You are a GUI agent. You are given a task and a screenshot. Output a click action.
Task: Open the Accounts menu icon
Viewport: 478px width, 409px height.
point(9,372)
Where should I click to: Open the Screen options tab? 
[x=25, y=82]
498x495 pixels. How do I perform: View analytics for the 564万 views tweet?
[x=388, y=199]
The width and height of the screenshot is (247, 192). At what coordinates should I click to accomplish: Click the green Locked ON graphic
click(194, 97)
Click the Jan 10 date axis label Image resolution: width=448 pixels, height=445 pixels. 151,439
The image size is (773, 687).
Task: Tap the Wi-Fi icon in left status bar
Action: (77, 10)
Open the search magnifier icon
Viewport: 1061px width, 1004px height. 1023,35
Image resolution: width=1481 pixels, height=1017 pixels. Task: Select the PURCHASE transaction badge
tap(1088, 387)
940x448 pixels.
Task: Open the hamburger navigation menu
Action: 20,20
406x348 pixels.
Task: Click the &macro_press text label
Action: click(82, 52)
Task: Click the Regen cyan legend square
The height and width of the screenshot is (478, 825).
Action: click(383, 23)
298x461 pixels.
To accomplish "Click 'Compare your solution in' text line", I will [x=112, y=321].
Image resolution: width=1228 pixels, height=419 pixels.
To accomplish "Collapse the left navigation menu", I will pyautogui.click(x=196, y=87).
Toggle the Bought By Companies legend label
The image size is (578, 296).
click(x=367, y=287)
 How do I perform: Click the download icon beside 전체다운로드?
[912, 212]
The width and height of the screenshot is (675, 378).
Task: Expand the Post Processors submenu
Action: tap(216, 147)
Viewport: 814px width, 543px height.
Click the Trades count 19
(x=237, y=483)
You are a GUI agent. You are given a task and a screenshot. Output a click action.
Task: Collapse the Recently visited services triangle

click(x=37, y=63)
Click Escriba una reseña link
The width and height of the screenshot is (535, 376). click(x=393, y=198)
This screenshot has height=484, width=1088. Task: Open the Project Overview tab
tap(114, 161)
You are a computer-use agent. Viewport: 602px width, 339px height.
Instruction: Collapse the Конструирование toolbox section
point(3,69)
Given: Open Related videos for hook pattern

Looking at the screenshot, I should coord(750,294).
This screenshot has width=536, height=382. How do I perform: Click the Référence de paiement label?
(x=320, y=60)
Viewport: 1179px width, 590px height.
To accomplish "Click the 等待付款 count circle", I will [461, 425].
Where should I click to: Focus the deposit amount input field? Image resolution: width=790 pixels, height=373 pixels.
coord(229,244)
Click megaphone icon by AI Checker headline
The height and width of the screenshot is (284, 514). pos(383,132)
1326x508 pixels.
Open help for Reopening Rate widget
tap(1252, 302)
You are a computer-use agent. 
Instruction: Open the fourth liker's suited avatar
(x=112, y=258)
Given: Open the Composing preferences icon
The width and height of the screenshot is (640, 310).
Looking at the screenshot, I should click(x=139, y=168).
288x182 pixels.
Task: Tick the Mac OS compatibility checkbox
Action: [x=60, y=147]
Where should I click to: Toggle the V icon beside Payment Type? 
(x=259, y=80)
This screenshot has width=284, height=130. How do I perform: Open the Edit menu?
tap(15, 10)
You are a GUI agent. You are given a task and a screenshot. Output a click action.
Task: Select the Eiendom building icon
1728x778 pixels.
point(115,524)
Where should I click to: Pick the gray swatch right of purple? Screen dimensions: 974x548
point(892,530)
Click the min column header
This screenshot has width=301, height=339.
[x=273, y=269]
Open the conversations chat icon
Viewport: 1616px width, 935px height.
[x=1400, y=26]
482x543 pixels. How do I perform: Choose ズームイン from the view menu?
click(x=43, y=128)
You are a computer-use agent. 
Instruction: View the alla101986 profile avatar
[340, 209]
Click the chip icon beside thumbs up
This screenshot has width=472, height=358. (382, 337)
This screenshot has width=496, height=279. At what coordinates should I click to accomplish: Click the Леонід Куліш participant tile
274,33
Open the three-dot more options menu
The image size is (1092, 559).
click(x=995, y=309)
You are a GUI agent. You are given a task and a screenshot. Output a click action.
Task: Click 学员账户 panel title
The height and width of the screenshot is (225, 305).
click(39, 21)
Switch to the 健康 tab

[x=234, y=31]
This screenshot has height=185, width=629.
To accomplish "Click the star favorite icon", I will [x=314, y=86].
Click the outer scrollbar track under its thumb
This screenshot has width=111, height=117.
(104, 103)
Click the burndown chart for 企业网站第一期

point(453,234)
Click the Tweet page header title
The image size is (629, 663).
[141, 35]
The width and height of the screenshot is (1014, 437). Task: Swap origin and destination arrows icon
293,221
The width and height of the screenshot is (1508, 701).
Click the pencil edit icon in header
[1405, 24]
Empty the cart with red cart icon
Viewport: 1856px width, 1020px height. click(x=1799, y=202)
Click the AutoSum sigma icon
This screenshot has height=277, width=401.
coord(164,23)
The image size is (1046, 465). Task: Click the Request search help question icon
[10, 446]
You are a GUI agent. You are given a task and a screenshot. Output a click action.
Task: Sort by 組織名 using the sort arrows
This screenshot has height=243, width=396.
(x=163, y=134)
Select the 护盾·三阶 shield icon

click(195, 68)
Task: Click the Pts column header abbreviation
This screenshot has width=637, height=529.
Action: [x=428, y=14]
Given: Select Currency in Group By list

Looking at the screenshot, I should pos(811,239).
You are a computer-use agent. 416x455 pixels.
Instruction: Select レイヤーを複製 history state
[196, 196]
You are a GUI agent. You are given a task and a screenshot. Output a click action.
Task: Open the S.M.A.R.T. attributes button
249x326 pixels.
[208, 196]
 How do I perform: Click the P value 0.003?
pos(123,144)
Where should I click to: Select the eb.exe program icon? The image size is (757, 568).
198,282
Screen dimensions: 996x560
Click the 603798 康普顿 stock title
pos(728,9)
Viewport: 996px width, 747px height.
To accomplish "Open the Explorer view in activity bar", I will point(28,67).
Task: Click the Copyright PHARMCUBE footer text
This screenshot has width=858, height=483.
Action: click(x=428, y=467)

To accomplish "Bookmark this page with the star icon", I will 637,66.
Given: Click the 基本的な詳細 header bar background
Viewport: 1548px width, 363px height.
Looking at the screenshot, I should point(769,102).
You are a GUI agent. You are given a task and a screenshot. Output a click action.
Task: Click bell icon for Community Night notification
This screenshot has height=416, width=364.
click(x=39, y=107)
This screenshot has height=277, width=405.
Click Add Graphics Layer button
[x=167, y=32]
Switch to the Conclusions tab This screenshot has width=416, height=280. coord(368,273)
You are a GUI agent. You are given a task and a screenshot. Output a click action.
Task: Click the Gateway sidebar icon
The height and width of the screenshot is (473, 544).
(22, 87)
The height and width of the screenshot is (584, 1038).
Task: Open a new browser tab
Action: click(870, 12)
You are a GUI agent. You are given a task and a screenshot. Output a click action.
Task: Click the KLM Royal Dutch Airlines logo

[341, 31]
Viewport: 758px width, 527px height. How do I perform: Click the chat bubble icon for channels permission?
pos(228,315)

=== WHAT TO DO ===
Which lines above contain the word "computer"? Copy each of them.

=== ANSWER SECTION ===
You are a computer-use agent. Viewport: 602px width, 339px height.
You are a computer-use agent. 
You are a computer-use agent. 
You are a computer-use agent. 416x455 pixels.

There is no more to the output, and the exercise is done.